Le maître, ce qui domine en nous n'est prêt à aucun compromis : ça se fera comme ça, ou ça ne se fera pas du tout, c'est ça ou tout s'arrête. L'esclave, ce qui est dominé, ne veut pas disparaître, et accepte de passer au second plan.
Ce n'est pas super clair, mais reformulons comme ça : l'esclave, c'est peut être cette petite voix en nous qui dit "puisqu'il le faut..." et qui s'écrase face aux impératifs.

On s'accroche, ça va devenir de plus en plus abstrait et imagé.



Ce qui va se passer entre ces deux forces, c'est que la maître, qui est satisfait, ne se remet plus en cause. Il a eu ce qu'il voulait, c'est maintenant au reste de faire en sorte que tout marche bien. Ce qui est réprimé en nous, par contre, doit agir pour satisfaire les attentes du maître, et découvre au passage qu'il a une certaine sphère de liberté : plus le temps passe, plus il comprend que toute sa vie ne tourne pas autour du maître, qu'il peut fournir un minimum d'effort et continuer à exister pour lui même.
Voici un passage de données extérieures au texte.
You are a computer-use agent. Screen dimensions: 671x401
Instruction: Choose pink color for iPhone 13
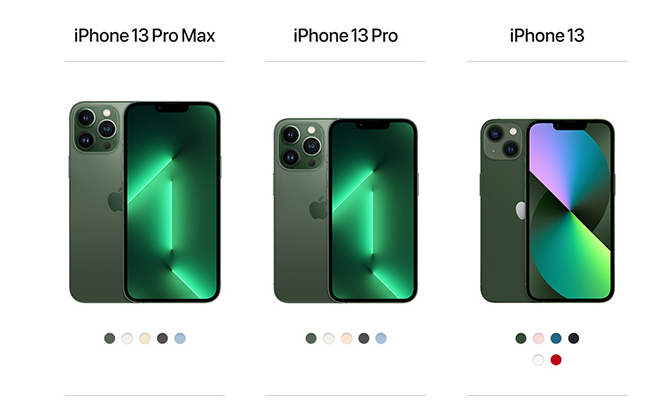click(x=538, y=339)
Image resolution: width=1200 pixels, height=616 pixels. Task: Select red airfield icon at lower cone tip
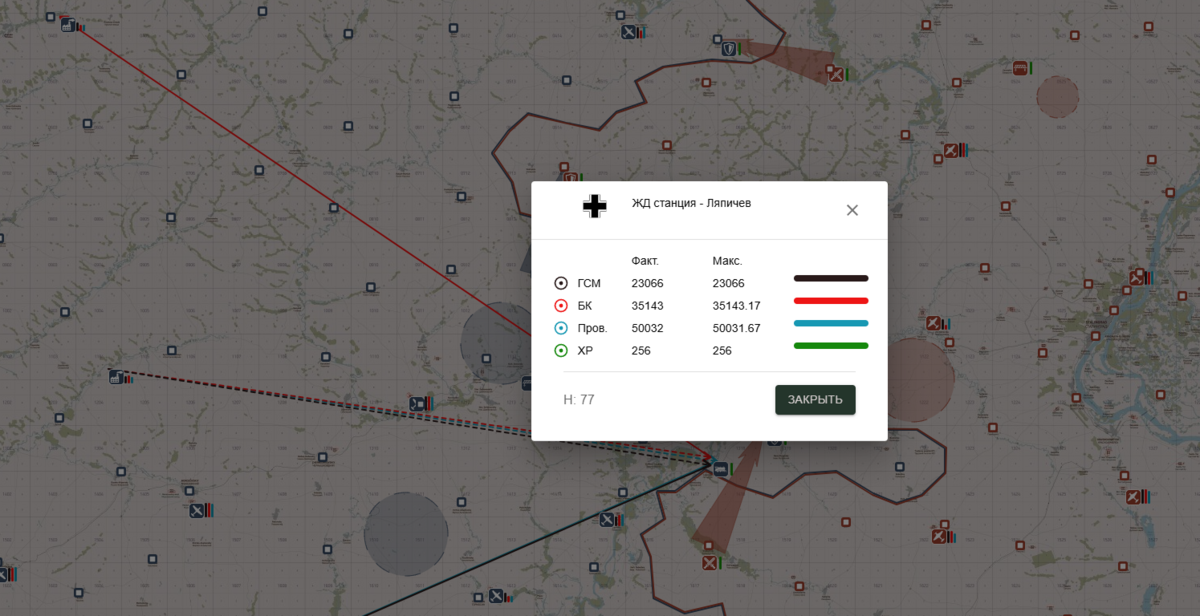tap(709, 563)
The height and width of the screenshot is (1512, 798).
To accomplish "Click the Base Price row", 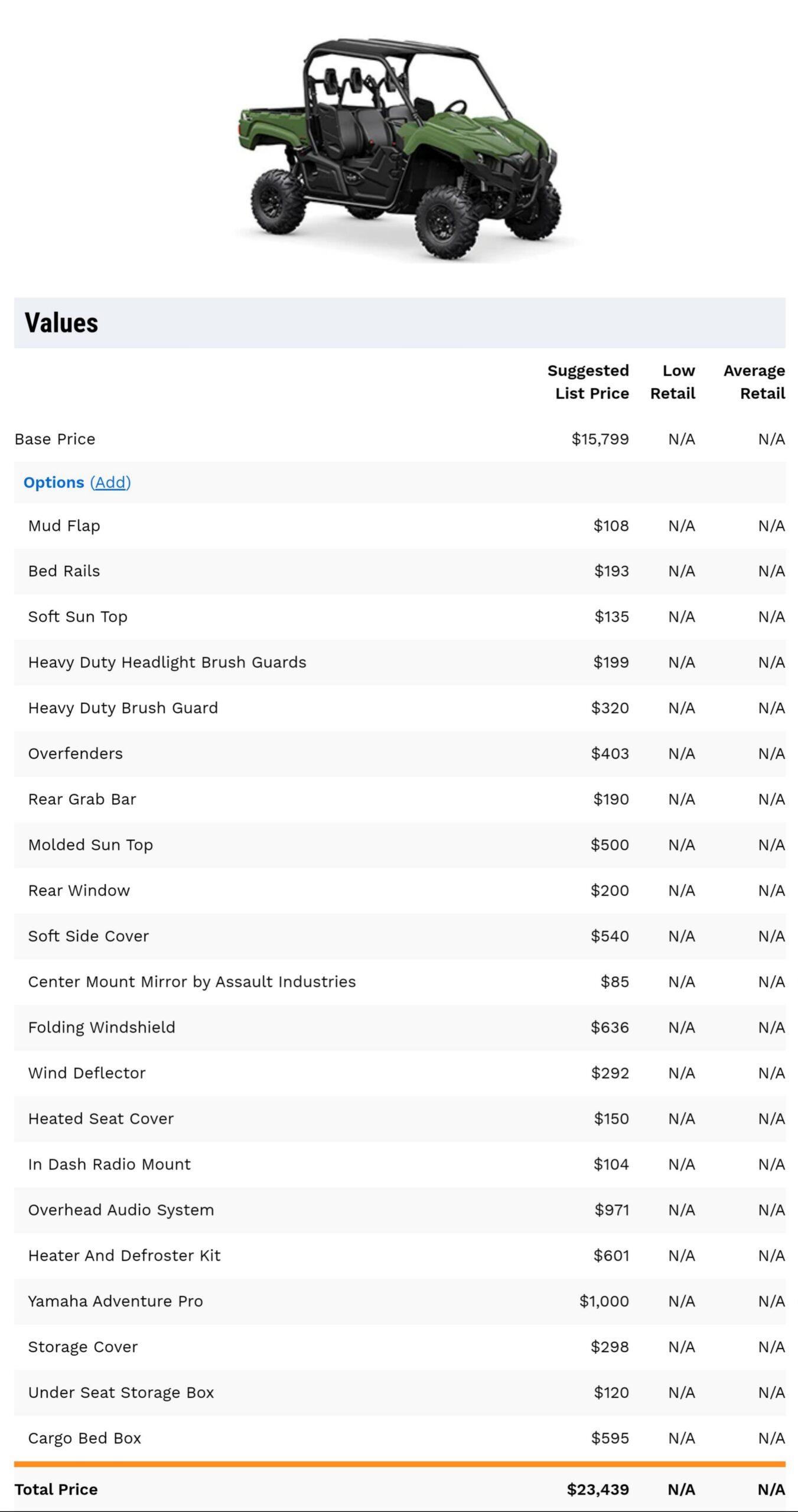I will (x=54, y=439).
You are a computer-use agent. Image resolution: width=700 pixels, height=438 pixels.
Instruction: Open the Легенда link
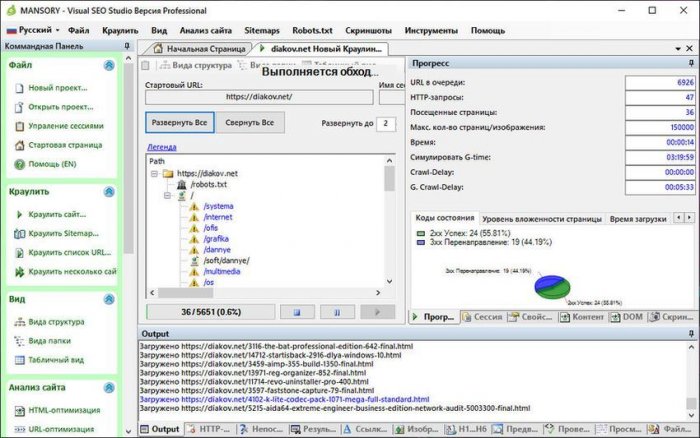pos(161,146)
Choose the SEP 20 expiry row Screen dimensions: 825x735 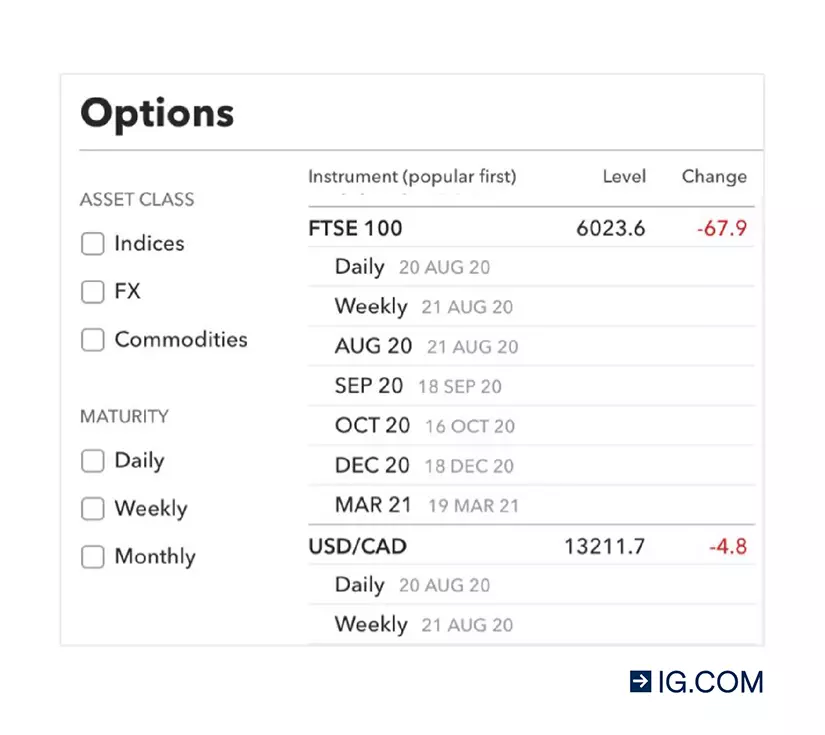pos(418,386)
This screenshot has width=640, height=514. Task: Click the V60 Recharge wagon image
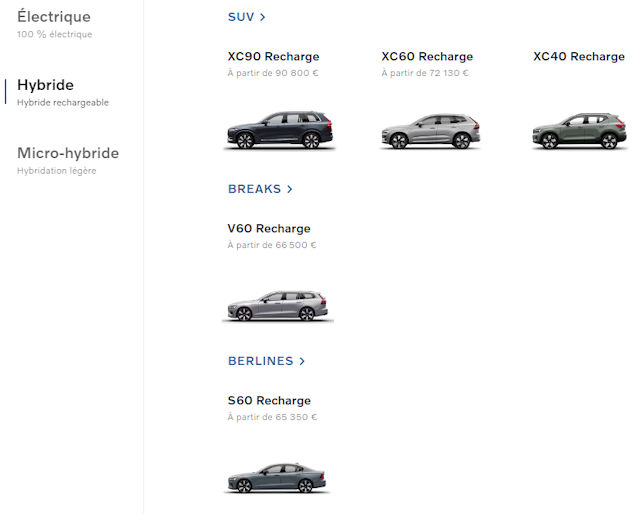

Il conquiert son indépendance.

Bingo, l'esclave comprend que même dans la soumission, il est libre, pas par essence comment le maître, mais libre via l'existence.

Et c'est la que tout se gâte. Se sentir libre et soumis à la fois, c'est une situation très désagréable. Que faut il faire : lutter pour devenir le nouveau maître ? Impossible, si l'on s'est soumis, c'était pour de bonne raisons, pourquoi risquer de tout perdre maintenant ?

On peut aussi choisir de tout regarder de haut : "Ah ah, vous pensez me soumettre, croyez-y tant que vous voudrez, au fond de moi je sais que je suis au-dessus de tout ça et que vos conneries de dominations ne me concernent pas. Ça vaut peut être pour les autres, mais pas pour moi". Ce stade, Hegel l'appelle le stoïcisme : la faculté de voir les rapports de domination, la lutte entre maître et esclave, en refusant de s'y inclure.
Problème : Si l'on comprend que tout est dominé, dominant, ou les deux à la fois, pourquoi serions nous l'exception ?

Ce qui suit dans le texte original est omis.